» **What this task involves**:
Please return each line of the material below that contains the string "label", treating uppercase and lowercase letters as different.

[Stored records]
———
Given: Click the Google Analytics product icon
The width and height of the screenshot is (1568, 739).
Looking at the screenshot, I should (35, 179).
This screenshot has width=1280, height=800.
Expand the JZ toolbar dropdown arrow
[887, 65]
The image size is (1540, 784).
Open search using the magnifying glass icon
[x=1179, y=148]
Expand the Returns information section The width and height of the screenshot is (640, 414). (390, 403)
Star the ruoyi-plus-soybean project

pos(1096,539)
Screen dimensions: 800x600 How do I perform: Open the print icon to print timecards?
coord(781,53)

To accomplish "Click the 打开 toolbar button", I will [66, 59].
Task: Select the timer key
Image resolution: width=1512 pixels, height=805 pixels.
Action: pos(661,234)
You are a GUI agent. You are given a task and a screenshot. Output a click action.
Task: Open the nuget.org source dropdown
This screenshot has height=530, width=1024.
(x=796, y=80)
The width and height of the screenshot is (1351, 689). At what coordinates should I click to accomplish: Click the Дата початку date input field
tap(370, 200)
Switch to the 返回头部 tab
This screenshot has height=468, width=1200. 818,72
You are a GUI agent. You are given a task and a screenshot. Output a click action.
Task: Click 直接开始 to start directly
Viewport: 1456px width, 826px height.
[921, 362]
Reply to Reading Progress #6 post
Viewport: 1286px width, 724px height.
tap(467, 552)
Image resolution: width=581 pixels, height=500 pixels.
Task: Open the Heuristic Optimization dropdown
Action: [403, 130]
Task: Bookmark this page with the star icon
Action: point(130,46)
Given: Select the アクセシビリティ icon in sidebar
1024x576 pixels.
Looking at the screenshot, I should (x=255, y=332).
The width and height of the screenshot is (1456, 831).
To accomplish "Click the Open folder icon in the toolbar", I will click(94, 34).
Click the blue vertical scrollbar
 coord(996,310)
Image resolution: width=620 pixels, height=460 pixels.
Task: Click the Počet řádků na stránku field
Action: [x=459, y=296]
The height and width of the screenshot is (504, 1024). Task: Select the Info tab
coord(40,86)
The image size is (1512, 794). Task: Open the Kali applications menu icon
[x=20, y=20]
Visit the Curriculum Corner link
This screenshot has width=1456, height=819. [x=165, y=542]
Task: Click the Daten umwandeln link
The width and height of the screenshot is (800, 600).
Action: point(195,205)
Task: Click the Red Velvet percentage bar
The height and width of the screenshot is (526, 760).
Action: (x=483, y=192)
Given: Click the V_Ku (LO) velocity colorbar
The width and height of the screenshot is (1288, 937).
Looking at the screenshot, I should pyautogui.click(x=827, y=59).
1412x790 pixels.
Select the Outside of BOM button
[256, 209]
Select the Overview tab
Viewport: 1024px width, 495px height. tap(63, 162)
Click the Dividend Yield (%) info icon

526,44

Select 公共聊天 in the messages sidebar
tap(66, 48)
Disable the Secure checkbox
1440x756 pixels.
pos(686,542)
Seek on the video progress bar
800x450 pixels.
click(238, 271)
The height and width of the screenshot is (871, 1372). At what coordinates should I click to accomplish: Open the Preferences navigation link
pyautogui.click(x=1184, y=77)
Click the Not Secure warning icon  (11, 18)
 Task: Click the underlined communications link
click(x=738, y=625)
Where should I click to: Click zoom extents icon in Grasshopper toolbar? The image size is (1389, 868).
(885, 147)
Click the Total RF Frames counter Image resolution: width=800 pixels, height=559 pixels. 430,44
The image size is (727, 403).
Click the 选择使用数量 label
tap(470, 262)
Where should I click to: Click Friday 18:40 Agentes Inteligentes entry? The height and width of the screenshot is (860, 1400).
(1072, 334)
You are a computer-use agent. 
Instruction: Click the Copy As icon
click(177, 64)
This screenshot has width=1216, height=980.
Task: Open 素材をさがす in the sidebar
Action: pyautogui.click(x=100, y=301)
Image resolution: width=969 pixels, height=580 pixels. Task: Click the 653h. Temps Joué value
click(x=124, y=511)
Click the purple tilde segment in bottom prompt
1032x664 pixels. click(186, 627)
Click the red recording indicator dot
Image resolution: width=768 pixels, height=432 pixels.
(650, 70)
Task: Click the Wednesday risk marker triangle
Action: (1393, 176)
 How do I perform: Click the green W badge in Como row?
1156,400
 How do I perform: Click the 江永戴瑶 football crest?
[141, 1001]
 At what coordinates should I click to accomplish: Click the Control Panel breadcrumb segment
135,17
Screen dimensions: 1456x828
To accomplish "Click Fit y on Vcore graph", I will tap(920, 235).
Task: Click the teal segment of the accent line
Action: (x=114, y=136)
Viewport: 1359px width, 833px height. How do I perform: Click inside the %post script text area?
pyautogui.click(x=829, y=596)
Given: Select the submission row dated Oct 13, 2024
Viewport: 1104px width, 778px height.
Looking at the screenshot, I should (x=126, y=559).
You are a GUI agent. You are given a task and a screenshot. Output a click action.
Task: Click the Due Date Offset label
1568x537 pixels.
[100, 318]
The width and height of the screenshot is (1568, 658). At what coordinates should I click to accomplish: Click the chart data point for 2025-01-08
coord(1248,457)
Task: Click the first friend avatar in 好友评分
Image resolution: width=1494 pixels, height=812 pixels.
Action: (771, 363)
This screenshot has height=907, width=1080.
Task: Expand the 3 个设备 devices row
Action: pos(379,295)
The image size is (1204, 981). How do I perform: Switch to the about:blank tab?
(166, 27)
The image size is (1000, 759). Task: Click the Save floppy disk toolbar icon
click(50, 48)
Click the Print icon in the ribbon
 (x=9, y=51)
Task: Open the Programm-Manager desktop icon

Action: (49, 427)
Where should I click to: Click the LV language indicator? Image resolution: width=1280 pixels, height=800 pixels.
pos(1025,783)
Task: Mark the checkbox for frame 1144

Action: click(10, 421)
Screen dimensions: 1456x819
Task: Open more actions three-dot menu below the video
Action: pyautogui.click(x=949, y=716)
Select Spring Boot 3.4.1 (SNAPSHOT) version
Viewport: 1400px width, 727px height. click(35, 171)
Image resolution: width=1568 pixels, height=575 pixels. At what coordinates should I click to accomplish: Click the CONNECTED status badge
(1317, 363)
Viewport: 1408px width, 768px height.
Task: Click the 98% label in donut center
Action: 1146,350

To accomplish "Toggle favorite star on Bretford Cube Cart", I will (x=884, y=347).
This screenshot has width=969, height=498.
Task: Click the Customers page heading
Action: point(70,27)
———
» **Answer below**:
Click the 选择使用数量 label
Task: Click the Due Date Offset label
Task: Click the 98% label in donut center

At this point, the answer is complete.